## Directions for this task
Reproduce word for word the portion of the listing that opens with the line containing "Click the y-axis tick label 14" and closes with the line containing "Select the text", both of those lines included.

==============================

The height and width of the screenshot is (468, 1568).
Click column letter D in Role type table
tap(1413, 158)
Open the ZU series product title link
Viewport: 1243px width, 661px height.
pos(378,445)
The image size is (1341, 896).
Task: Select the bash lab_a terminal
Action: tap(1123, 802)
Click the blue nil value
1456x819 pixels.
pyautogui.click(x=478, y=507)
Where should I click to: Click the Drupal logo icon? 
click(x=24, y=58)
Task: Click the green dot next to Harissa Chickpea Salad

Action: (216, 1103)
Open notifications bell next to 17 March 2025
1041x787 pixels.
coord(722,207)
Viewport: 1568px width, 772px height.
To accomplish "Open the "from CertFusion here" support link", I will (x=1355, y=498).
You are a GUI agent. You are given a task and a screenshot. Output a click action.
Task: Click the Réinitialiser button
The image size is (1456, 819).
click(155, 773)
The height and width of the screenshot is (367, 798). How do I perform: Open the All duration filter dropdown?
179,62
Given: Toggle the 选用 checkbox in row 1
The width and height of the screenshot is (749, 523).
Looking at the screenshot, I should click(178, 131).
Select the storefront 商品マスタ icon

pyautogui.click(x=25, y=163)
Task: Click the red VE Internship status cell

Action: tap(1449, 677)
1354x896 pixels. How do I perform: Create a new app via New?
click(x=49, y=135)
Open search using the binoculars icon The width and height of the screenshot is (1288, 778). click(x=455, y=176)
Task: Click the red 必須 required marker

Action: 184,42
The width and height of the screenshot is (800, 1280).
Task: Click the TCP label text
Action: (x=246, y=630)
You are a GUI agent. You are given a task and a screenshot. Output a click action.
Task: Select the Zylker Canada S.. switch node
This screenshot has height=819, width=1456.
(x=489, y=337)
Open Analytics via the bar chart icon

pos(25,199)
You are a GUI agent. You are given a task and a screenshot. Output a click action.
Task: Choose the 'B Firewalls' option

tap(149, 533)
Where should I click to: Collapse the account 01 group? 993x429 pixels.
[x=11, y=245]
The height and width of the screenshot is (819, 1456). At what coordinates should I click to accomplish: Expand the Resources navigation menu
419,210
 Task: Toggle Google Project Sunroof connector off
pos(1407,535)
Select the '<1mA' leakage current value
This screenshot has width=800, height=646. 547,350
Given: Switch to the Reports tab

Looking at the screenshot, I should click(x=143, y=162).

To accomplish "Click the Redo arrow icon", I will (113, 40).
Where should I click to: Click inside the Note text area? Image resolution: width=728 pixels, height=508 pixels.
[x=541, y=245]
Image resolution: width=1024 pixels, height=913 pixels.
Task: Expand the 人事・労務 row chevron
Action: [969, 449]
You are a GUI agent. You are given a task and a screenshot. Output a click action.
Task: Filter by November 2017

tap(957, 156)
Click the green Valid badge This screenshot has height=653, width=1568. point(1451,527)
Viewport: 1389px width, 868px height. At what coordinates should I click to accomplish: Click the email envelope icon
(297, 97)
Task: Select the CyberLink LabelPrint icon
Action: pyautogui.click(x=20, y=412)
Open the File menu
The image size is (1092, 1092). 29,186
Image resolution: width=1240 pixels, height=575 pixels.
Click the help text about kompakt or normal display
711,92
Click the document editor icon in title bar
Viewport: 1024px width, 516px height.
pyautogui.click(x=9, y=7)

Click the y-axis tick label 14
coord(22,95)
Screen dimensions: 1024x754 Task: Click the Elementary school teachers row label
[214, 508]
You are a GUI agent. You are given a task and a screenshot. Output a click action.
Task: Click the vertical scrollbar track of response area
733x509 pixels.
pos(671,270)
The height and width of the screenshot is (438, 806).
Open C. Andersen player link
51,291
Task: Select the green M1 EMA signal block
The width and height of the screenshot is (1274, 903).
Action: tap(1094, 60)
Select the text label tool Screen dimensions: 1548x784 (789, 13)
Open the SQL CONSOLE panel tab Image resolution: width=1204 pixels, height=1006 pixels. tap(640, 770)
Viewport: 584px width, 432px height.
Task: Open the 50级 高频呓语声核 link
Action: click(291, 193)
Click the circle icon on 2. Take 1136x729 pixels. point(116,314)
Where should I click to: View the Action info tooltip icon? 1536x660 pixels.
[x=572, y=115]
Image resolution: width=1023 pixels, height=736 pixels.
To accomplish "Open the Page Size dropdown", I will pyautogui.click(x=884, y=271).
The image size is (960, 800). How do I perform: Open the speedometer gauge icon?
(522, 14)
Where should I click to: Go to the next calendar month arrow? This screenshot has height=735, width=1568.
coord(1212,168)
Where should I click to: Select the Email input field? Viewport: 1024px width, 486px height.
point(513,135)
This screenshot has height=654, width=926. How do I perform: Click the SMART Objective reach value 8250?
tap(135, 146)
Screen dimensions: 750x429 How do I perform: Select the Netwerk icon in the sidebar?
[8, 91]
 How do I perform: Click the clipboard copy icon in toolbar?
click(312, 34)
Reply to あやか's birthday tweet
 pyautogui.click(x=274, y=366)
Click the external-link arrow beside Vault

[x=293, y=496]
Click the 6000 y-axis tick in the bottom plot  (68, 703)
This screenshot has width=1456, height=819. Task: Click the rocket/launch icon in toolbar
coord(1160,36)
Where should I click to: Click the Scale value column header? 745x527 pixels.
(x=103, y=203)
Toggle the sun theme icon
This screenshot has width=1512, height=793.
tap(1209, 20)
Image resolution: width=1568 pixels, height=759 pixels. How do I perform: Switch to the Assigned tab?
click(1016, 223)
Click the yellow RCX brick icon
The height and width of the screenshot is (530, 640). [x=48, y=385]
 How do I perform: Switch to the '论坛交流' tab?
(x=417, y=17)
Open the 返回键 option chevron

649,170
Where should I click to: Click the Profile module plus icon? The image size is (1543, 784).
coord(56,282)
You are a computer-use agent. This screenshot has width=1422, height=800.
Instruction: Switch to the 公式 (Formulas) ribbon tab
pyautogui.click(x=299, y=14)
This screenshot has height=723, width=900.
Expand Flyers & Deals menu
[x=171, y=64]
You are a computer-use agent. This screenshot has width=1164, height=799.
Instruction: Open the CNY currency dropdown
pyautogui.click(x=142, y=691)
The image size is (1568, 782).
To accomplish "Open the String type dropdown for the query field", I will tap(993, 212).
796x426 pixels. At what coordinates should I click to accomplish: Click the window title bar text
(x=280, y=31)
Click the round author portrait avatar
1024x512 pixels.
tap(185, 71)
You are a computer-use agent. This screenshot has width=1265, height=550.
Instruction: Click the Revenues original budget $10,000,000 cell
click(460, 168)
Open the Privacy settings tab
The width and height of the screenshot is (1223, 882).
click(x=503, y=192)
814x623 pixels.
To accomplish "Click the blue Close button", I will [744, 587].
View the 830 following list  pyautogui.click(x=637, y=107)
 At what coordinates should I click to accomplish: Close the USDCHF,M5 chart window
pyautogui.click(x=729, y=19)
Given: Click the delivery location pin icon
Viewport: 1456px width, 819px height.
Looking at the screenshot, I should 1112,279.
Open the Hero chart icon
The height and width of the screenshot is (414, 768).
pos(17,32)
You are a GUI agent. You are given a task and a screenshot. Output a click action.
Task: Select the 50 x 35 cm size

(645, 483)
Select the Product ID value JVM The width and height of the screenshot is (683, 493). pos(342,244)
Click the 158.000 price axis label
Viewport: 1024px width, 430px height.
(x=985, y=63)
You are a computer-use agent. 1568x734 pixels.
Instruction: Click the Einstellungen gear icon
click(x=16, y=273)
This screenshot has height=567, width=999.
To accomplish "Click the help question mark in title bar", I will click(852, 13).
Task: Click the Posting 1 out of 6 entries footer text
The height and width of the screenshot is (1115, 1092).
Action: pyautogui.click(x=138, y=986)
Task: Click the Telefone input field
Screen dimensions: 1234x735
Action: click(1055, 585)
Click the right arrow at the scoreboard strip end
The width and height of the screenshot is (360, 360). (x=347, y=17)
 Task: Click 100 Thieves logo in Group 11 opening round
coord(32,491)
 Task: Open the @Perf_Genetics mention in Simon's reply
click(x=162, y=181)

==============================

## Output for this exercise
Click the y-axis tick label 14
coord(22,95)
Screen dimensions: 1024x754 Task: Click the Elementary school teachers row label
[214, 508]
You are a GUI agent. You are given a task and a screenshot. Output a click action.
Task: Click the vertical scrollbar track of response area
733x509 pixels.
pos(671,270)
The height and width of the screenshot is (438, 806).
Open C. Andersen player link
51,291
Task: Select the green M1 EMA signal block
The width and height of the screenshot is (1274, 903).
Action: tap(1094, 60)
Select the text label tool Screen dimensions: 1548x784 (789, 13)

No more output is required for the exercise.